Abstract
The outbreak of the COVID-19 pandemic in China has become an urgent health and economic challenge. The objective of the current work was to evaluate the efficacy of the combined complex of Sitagliptin (SIT) with melittin (MEL) against SARS-CoV-2 virus. SIT-MEL nano-conjugates were optimized by a full three-factor bi-level (23) factorial design. In addition, SIT concentration (mM, X1), MEL concentration (mM, X2), and pH (X3) were selected as the critical factors. Particle size (nm, Y1) and zeta potential (mV, Y2) were assessed as responses. Characterization of the optimized formula for Fourier-transformed infrared (FTIR) was carried out. The optimized formula showed particle size and zeta potential values of 77.42 nm and 27.67 mV, respectively. When compared with SIT and MEL, the combination of SIT-MEL complex has shown anti-viral potential against isolate of SARS-CoV-2 with IC50 values of 8.439 μM with significant improvement (p < 0.001). In addition, the complex showed IC50 in vitro 3CL-protease inhibition with IC50 7.216 µM. Molecular docking has revealed that formula components have good predicted pocket accommodation of the SARS-CoV-2 3-CL protease. An optimized formulation of SIT-MEL could guarantee both enhanced delivery to the target cells and the enhanced cellular uptake with promising activities against SARS-CoV-2.
Highlights
Owing to its epidemic levels, the recent outbreak of COVID-19 in China has emerged as an urgent health and economic challenge [1,2]
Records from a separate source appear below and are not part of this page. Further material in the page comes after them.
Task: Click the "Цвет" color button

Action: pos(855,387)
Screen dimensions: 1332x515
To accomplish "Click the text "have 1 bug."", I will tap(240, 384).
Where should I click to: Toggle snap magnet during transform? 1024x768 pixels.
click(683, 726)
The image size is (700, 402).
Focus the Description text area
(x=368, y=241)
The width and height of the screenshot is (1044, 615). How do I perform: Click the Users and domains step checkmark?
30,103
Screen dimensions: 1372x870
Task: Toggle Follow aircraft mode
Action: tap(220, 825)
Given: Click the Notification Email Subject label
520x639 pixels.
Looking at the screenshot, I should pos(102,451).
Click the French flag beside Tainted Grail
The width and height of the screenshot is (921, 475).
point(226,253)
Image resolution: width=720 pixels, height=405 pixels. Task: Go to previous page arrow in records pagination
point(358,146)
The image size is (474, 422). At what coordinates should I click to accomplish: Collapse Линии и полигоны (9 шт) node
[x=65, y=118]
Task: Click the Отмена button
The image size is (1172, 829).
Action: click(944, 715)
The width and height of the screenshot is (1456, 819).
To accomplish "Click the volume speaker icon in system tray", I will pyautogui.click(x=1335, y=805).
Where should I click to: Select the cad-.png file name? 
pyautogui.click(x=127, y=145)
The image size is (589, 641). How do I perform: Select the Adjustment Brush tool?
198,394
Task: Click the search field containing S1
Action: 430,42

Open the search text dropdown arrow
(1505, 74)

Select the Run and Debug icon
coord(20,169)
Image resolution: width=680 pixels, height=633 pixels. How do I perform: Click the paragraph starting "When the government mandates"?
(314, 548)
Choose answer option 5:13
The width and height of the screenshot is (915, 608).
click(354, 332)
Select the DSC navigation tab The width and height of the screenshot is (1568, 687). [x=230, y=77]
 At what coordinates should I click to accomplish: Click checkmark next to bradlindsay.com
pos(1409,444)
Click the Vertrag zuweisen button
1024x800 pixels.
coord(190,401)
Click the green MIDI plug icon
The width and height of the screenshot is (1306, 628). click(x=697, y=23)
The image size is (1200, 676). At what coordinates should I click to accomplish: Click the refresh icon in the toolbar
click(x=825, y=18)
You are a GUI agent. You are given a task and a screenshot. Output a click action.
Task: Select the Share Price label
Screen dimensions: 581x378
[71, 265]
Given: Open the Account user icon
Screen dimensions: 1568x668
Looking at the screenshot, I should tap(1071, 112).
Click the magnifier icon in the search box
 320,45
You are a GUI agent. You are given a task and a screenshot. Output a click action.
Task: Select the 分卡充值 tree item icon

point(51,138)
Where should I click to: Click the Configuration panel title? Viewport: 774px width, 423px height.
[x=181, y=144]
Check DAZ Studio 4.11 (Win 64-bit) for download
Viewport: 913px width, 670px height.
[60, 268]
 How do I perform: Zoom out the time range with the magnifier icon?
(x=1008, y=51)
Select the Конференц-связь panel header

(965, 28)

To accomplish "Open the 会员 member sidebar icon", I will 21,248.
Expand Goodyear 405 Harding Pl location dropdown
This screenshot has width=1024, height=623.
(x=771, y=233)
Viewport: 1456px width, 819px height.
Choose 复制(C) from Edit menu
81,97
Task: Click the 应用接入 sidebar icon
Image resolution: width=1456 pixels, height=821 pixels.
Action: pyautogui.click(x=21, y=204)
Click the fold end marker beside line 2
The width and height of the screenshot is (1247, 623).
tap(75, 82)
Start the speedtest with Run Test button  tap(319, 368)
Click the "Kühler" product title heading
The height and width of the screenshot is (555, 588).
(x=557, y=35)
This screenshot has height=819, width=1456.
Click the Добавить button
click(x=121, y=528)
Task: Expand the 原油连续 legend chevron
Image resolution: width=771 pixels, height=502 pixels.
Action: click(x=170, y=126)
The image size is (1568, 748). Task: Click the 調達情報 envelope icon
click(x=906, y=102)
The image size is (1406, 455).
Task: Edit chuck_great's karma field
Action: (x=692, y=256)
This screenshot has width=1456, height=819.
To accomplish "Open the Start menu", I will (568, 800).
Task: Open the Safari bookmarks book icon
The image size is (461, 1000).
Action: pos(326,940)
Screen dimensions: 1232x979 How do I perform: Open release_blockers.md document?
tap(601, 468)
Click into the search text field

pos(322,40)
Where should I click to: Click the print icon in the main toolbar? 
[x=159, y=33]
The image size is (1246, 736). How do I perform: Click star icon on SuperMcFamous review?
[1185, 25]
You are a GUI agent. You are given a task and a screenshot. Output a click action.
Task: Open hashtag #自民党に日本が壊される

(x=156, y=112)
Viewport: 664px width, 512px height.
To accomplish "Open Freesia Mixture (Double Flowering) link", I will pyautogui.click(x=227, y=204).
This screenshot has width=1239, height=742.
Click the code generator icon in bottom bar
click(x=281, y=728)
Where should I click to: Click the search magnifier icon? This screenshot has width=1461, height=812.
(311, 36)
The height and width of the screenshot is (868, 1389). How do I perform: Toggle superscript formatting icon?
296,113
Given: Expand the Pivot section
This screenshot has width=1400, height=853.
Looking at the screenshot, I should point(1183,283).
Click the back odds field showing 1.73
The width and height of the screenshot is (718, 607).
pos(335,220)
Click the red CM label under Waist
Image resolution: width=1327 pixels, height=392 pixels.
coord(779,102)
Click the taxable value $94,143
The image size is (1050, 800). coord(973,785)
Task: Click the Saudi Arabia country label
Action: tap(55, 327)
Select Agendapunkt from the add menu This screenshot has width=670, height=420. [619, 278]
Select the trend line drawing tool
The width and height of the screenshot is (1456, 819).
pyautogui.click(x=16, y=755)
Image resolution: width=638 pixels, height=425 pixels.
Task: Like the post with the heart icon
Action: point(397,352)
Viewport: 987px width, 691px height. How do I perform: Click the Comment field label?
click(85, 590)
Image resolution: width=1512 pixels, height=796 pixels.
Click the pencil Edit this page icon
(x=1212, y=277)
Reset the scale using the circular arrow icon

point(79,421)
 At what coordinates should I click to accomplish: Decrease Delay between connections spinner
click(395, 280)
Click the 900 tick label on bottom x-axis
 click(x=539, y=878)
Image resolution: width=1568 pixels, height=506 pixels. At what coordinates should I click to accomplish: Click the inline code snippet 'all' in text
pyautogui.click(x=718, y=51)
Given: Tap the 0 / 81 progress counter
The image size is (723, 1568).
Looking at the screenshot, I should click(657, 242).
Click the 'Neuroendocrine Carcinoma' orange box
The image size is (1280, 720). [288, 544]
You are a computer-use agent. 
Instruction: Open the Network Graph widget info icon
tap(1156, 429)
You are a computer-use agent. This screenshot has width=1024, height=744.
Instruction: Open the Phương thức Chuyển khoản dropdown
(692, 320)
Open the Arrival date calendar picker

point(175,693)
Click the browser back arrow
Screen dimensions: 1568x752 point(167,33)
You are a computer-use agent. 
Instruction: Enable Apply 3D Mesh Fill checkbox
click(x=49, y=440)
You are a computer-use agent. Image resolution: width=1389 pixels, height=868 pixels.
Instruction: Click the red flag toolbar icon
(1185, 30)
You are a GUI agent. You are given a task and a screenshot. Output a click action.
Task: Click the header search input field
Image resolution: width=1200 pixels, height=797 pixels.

Identifying the formulation and process factors that could contribute to the drug delivery system attributes is pivotal in the field of developing pharmaceutical formulations
Analysis of Variance (ANOVA) was used to examine the significance of the studied variables
Summary
Owing to its epidemic levels, the recent outbreak of COVID-19 in China has emerged as an urgent health and economic challenge [1,2]. The new serious acute respiratory syndrome coronavirus 2 triggers COVID-19 (SARS-CoV-2) [3]. A meta-analysis suggested that the most common cardiometabolic comorbidities in COVID-19 hospitalized patients were hypertension, cardiovascular (CV) disease, and diabetes [7]. Arterial hypertension was confirmed by the first large cohort of hospitalized COVID-19 patients in Europe, followed by chronic heart disease and diabetes as the major comorbidities upon hospitalization [8,9], whereas the most common comorbidities were hypertension, obesity and diabetes in the intensive care unit (ICU) [10,11,12]. Recent studies indicate that even in younger patients, obesity can be associated with increased COVID-19 severity [13,14]. SIT may enhance glycol-metabolic regulation, which might gain from the clinical progression antagonism of COVID-19 [17]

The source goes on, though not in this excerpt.